However, instead of being on the river, as nourishing as that is, I really need to return to the south west, where my book is set. I need to find a forest, a quite forest track to lead me into my ataraxic space, fed by the beauty and the humming energy of nature. It will be the start of Makaruru, the Noongar season of fertility. It will be cold, perhaps wet, but I feel the need to drench myself in every season in order to give integrity to my tale.  

 

4. Conflict

One of the conventions when writing a novel is that there should be conflict. The conflict is usually between the main characters. The cliché is conflict between a man and a woman. After the conflict, they make up and live happily ever after. OK, don’t fret, there will be conflict between the man and the woman. I’m not sure that they will make up and live happily ever after. You will have to wait and see.
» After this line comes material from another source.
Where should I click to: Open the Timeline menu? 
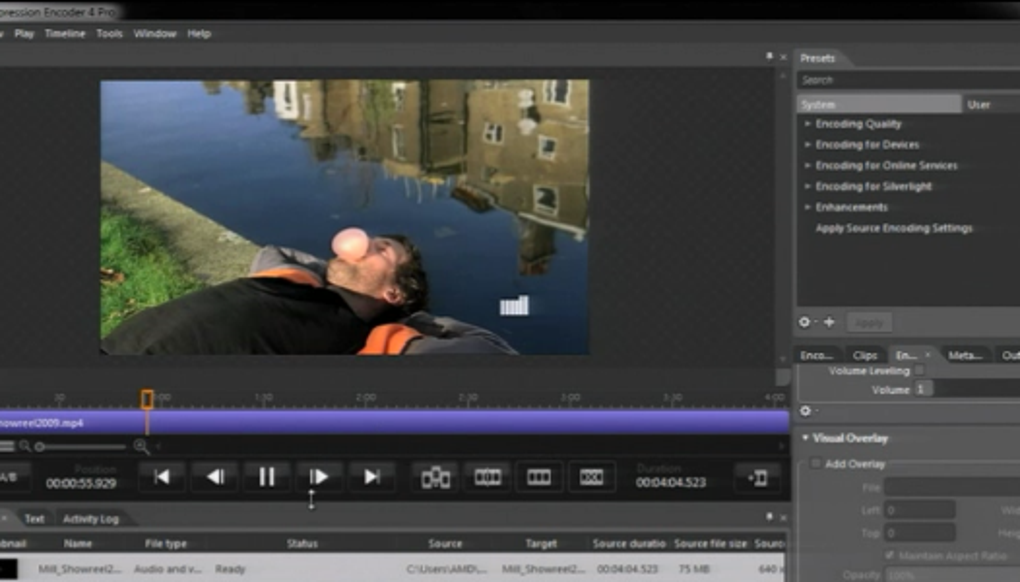[x=65, y=33]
However, my story is set in the forests of a south-western Australian timber town, between the 1970s and 2022, so the obvious conflict for me is the one between the conservation movement and many of the locals who depended on the timber industry for work. The classic novel, Working with Bullocks, by Katherine Suzanna Pritchard describes the timber industry in the early days. The forests were vast, and the forest giants were fell by axes and hand-held cross-cut saws. However, before long the unique ecosystems were devoured with greater speed and efficiency, with the help of machines and technology.
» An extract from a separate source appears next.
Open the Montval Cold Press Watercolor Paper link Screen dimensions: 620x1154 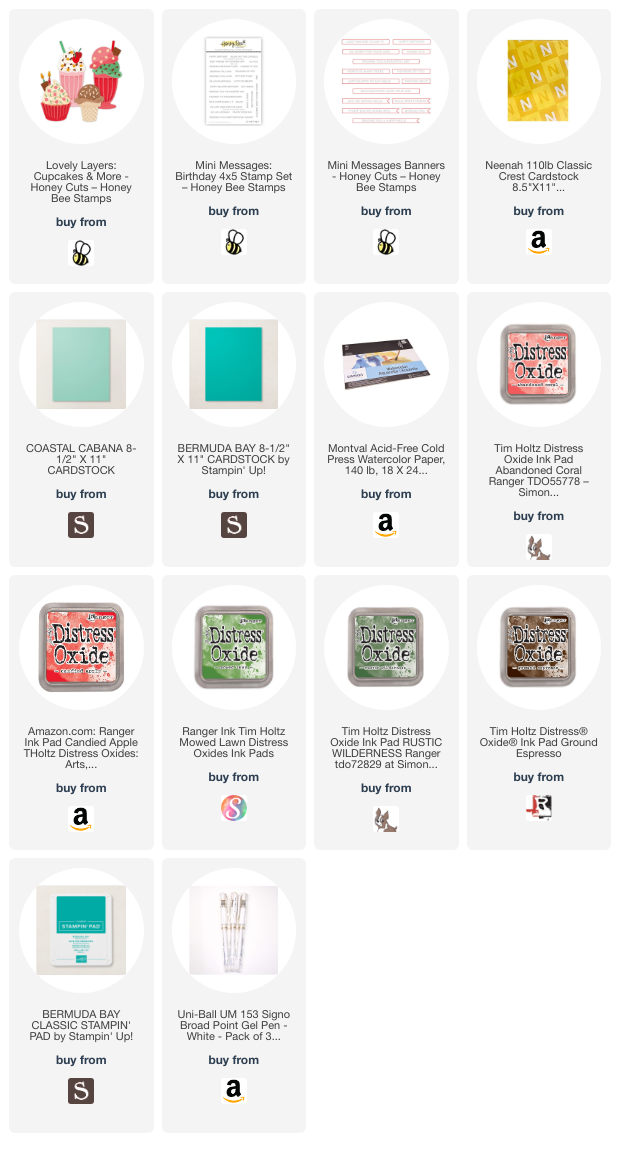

 From a young age, I was part of the conservation movement but I only became seriously involved when we started clear-felling our ancient karri forests to turn the trees into woodchips, sent to Japan, to be made into paper. This is the same Japan, if I remember rightly that had declared over 70% of their sacred forests untouchable. What about our sacred forests?

So, this is my conundrum. My fictional family are part of a rural timber community that they love. Do I make at least one of them sympathise with the so-called greenies. One of my main characters is a greenie of sorts. He is an environmental scientist specialising in mycology. Certainly, room for a juicy bit of conflict there. But what of my protagonist. She’s a local from way back. That could prove more complicated.

When researching the conservation movement, I came across this short article that brought back many memories about the history of the conservation movement.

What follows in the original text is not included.